5 Comments

I have actually been thinking the same thing lately. Never would have expected guys like Suarez, Lugo, and Houk to be the best pitchers in the league. Did you happen to look at this in terms of WAR/162 or WAR/Start rather than total WAR? Might help eliminate the effect of differing lengths of careers and/or outlier past seasons, and give a clearer comparison of the past versus the present. Really interesting topic though, thanks for writing!

Expand full comment
author

Thanks Sean! I didn't look at that, but it would probably help at least boost some of the less experienced guys on the list. WAR/162 would also penalize 2020 players less -- everyone in this whole era is going to have their stats from an entire season knocked down because of the pandemic season. (Although, to be fair, 90s players also had that with the strike in 94-95. And 80s players had it with the 1981 split season, too.)

Expand full comment

I’m starting to like WAR as a rate-stat better than a counting stat when judging a player’s ability. I think aggregate WAR really only has an advantage when comparing total production of players’ overall careers or entire seasons (when it makes sense to dock them for less playing time or injuries). When shear talent is of interest, I like rate-based WAR.

Expand full comment
author

For sure. WAR is not really a forward-looking metric (although a multi-year, regressed, age-adjusted projected version of it does fine) as much as as it's a backwards-looking metric. So it's really intended for talking about accomplishments, production, contributions, etc. Stuff you've done, not stuff you WILL do.

Expand full comment

The elevated age of these pitchers is certainly a curiosity. In Steve Jobs' famous Stanford commencement address (worth a read if you have not already), he noted that death is a crucial part of life because it clears out the old to make way for the new. Injuries in sports serve the same function. They force risk adverse front offices to look to younger and cheaper prospects earlier than they otherwise would and new stars are born from this invisible hand.

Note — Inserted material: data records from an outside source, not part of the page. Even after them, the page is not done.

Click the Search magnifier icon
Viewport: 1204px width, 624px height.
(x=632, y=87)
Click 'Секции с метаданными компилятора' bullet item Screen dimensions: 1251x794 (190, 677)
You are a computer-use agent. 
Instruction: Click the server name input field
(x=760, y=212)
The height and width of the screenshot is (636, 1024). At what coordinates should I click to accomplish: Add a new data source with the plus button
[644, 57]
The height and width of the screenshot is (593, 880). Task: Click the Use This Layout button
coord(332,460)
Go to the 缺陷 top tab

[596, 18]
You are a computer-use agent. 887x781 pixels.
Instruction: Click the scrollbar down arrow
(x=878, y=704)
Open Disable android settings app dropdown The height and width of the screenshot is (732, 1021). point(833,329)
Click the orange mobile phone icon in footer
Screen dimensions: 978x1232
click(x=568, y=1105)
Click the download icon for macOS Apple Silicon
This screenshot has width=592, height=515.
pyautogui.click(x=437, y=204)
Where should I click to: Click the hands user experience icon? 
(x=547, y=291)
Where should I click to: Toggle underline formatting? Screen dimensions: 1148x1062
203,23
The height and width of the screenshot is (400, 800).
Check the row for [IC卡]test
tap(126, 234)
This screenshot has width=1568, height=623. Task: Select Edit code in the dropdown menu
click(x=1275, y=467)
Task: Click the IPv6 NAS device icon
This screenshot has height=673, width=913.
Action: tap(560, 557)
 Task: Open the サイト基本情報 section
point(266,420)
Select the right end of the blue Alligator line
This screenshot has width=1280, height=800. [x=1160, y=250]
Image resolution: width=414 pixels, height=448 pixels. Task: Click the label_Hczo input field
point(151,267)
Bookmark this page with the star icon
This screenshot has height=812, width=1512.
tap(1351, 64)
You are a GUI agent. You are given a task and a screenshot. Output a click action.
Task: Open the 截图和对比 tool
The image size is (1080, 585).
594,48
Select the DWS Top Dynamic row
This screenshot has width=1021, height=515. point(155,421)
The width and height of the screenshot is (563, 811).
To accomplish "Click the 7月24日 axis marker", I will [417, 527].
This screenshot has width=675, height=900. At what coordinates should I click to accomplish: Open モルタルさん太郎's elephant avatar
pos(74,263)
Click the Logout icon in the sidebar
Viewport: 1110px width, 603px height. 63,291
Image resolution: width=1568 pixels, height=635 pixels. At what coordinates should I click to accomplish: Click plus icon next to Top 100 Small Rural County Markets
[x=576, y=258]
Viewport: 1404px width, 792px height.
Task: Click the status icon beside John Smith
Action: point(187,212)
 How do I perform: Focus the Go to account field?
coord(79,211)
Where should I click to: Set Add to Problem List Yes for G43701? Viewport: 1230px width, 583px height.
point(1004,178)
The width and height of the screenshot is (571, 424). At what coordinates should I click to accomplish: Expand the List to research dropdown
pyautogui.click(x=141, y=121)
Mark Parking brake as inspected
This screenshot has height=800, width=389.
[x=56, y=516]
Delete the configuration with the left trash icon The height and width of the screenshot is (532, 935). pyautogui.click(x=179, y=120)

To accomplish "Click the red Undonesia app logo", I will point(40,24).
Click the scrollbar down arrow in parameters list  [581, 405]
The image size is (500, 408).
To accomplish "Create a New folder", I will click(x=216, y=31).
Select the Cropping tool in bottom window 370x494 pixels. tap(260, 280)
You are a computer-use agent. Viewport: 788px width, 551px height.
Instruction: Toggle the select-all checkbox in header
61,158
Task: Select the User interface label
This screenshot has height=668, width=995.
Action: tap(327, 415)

In this age of omnipresent arm injuries (see Houston's Javier and Urquidy today), it would seem that the churn, like that in life, would be greater and toward more youth - not less. But that seems for now not to be true. Why do we seem to have the older replacing the older? Why is age less of a change agent now than in years past?

Is that a function of earlier ages for TJS where there are fewer top prospects available at typical younger ages for an MLB debut? Is it a function of looking at a pitcher who has already had arm surgery as - real or imagined - embodying less risk than someone who has not? Is it a simple shortage of good young pitchers generally?

Beyond that, what this seems to suggest is that the traditional starter is quickly becoming an endangered species. This trend has of course been somewhat iterative, with the closer concept of a few years ago pushing the third time through the order penalty (TTOP) out for the second starter. The market has spoken in other ways too. Many now say that there is no longer such a thing as a "top pitching prospect" due to injuries, reduced usage and disappointing outcomes.

Still, this feels different not only from a supply standpoint with injuries, but also from a cost standpoint. Consider the total cost of Snell, Cole, Strider, Ohtani, Scherzer, Kershaw, Alcantara and others not pitching - it's mind boggling money and opportunity costs.

It feels like only a matter of time until someone decides to try what Bill James advocated for 45 years ago - and Tony LaRussa tried for a bit - a 3-3-3 rotation - where you have essentially three cheaper long relievers going for 3 innings (45-50 pitches) per game every fourth game. It can be modified to a 3-3-2-1 if you possess a great closer.

While James and LaRussa were both searching for a performance advantage from TTOP avoidance versus the (then) 7-1-1 rotation, today this makes more sense from a financial standpoint by driving down the cost of your increasingly injured and expensive pitching. This list seems to suggest that this approach is very appealing to a GM willing to blaze a trail.

What would be an interesting follow-up here is to look beyond age and prior performance and instead, track the dollars spent per WAR for the top 10 or 15. That sort of trend view over time can matter because if a front office can reduce the cost of its pitching and make replacements for the injured more fungible and less disruptive through a superior structure, they can invest more heavily on the more stable offensive side of the run differential equation.

From a risk standpoint, this sort of new rotation would reduce the concentration of pitching risk and the expense around the traditional starter paradigm. It makes a ton of sense...if anyone has the courage to try it.